**What you will do:**
In the listing below, count each line containing "agent" and answer with the count only.

**Records for processing:**
————————

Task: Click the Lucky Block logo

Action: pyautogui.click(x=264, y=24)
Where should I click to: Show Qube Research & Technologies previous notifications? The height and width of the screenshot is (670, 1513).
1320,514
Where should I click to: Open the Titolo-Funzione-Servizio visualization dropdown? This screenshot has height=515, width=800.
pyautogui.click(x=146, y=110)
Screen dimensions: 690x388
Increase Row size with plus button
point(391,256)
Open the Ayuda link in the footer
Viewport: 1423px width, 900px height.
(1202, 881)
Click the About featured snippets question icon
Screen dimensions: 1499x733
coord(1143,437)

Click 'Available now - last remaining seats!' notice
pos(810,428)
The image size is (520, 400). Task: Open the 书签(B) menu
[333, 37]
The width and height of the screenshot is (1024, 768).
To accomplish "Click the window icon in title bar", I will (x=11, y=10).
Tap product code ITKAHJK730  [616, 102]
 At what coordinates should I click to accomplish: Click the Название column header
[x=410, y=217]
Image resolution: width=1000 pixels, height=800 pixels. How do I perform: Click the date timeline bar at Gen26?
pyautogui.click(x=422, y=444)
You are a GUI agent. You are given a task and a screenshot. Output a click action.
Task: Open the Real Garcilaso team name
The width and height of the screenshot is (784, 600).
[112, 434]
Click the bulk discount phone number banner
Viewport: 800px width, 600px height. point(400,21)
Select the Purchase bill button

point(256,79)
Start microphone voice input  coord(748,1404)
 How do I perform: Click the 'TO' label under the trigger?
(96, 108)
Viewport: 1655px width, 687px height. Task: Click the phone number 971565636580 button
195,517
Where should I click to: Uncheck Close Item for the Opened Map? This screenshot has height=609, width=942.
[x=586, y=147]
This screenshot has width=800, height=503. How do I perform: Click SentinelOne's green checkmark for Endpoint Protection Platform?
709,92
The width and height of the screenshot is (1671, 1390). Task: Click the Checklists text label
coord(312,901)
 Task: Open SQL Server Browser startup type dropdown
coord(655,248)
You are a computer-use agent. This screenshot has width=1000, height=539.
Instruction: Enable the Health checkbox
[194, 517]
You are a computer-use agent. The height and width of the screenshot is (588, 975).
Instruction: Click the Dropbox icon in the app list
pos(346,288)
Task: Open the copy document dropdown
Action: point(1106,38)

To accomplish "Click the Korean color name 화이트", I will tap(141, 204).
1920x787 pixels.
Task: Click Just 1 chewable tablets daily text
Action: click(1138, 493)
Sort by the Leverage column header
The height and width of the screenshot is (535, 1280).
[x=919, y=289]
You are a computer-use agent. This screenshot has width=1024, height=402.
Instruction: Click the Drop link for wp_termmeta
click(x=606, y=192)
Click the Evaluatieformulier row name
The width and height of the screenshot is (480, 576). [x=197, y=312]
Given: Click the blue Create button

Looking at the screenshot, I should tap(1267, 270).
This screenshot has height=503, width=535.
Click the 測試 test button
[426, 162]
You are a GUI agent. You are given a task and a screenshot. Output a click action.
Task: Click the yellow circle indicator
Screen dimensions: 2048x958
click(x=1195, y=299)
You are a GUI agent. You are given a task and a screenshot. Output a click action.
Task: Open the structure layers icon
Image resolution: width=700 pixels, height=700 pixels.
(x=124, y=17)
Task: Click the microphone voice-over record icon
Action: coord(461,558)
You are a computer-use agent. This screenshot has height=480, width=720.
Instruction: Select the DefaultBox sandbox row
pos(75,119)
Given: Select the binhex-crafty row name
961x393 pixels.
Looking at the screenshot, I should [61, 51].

————————

**Exercise solution:**
7